Our human rights policy is a pragmatic policy which aims not at striking poses but as having a practical effect on the well-being of real people. It is a tough-minded policy, which faces the world as it is, not as we might wish or imagine it to be. At the same time, it is [Page 776] an idealistic policy, which expresses the continuing commitment of the United States to the cause of liberty and the alleviation of suffering. It is precisely this combination of practicality and idealism that has marked American statesmanship at its best. It is the particular genius of the American people.

  1. Source: Department of State Bulletin, April 1984, pp. 15–19. All brackets are in the original. Shultz addressed the 86th annual Washington Day banquet of the Creve Coeur Club of Illinois.
  2. The President employed this statement in four addresses delivered in 1983: on March 10 at the annual meeting of the National Association of Manufacturers in Washington; on July 18 at the quadrennial convention of the International Longshoremen’s Association in Hollywood, Florida; in an August 13 radio address to the nation on the situation in Central America; and on August 23, at the annual convention of the American Legion in Seattle.
  3. Bush visited San Salvador on December 11, 1983, and met with Magana and other Salvadoran leaders. At a press conference held at the conclusion of the visit, Bush stated: “One of the most urgent problems, of course, is that of the terrorist death squads. We all agree that the death squad murders must stop. They are threatening democratic government in El Salvador by undermining the rule of law and eroding support for the Salvadoran Government in my own country.” (Telegram 11503 from San Salvador, December 12, 1983; Department of State, Central Foreign Policy File, Electronic Telegrams, D830732–0485) Shultz traveled to San Salvador on January 31, 1984, the first stop on an eight-nation visit. After he arrived “at the San Salvador civilian airport, which was cleared of commercial aircraft and heavily guarded by army troops, Mr. Shultz said: ‘The tactics of terror, whether totalitarian terror or whether it is death squad terror, have no place in a democracy. We oppose terror in all its forms.’” (Philip Taubman, “Shultz Indicates Salvadoran Gains on Human Rights: Starting Latin Trip, He Finds ‘Considerable’ Progress in Curbing Death Squads,” New York Times, February 1, 1984, pp. A1, A10)

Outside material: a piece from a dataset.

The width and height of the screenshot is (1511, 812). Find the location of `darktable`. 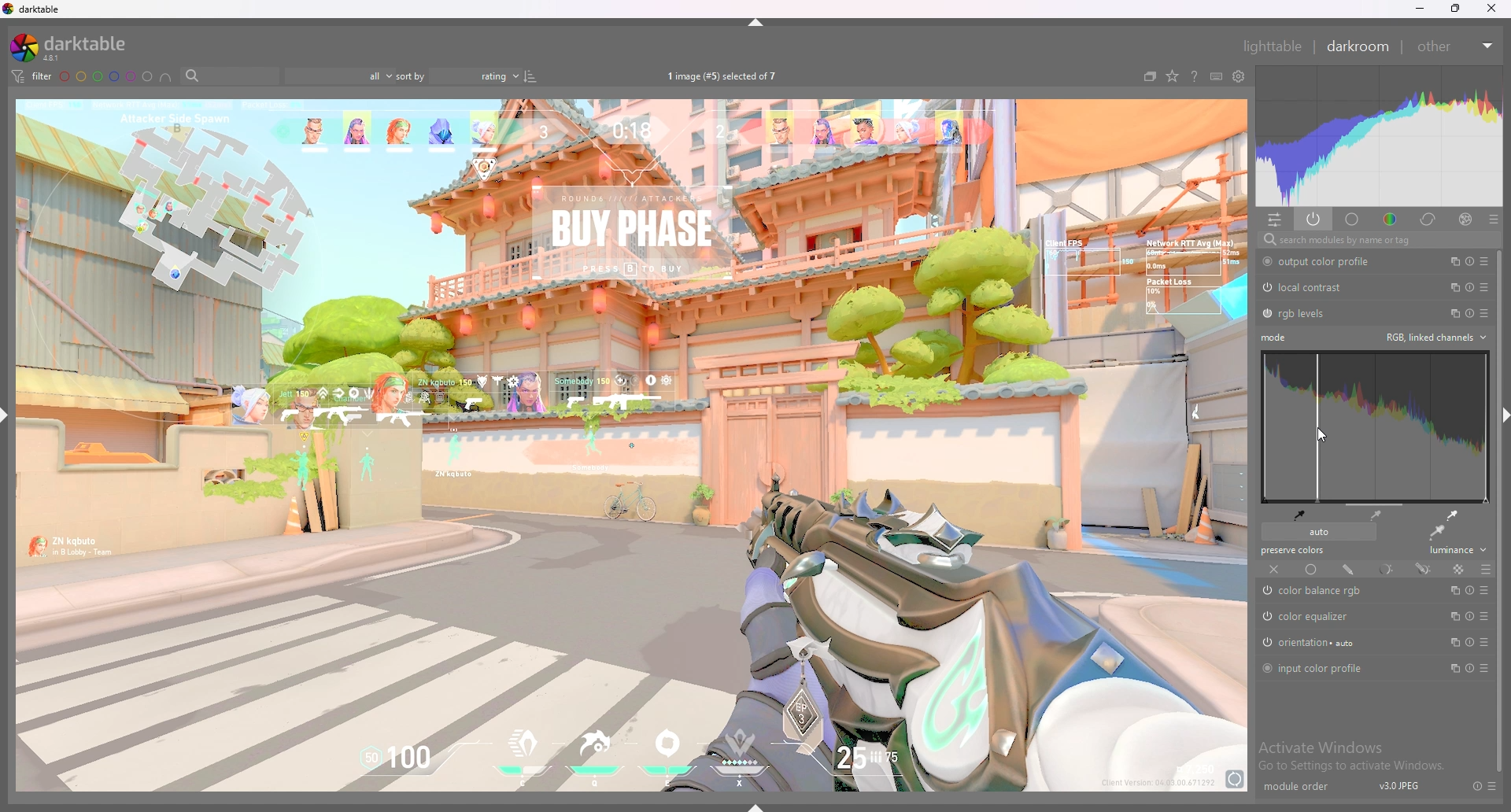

  4. Aquino was assassina/ted at Manila International Airport on August 21, 1983.
  5. See footnote 2, Document 171. In an address before the Korean National Assembly in Seoul on November 12, 1983, the President said: “The United States realizes how difficult political development is when, even as we speak, a shell from the North could destroy this Assembly. My nation realizes the complexities of keeping a peace so that the economic miracle can continue to increase the standard of living of your people. The United States welcomes the goals that you have set for political development and increased respect for human rights for democratic practices. We welcome President Chun’s farsighted plans for a constitutional transfer of power in 1988. Other measures for further development of Korean political life will be equally important and will have our warm support.” (Public Papers: Reagan, 1983, Book II, p. 1589)
  6. Country Reports on Human Rights Practices for 1983: Report Submitted to the Committee on Foreign Affairs, U.S. House of Representatives, and the Committee on Foreign Relations, U.S. Senate, by the Department of State in Accordance With Sections 116(d) and 502B(b) of the Foreign Assistance Act of 1961, as Amended, 96th Congress, 2d session, Joint Committee Print, February 1984 (Washington: Government Printing Office, 1984).
  7. See footnote 8, Document 161 and Document 179.
  8. The Kassebaum-Percy amendment was included in the Department of State Authorization Act, Fiscal Years 1984 and 1985 (H.R. 2915; P.L. 98–164; 97 Stat. 1017), which the President signed into law on November 22, 1983.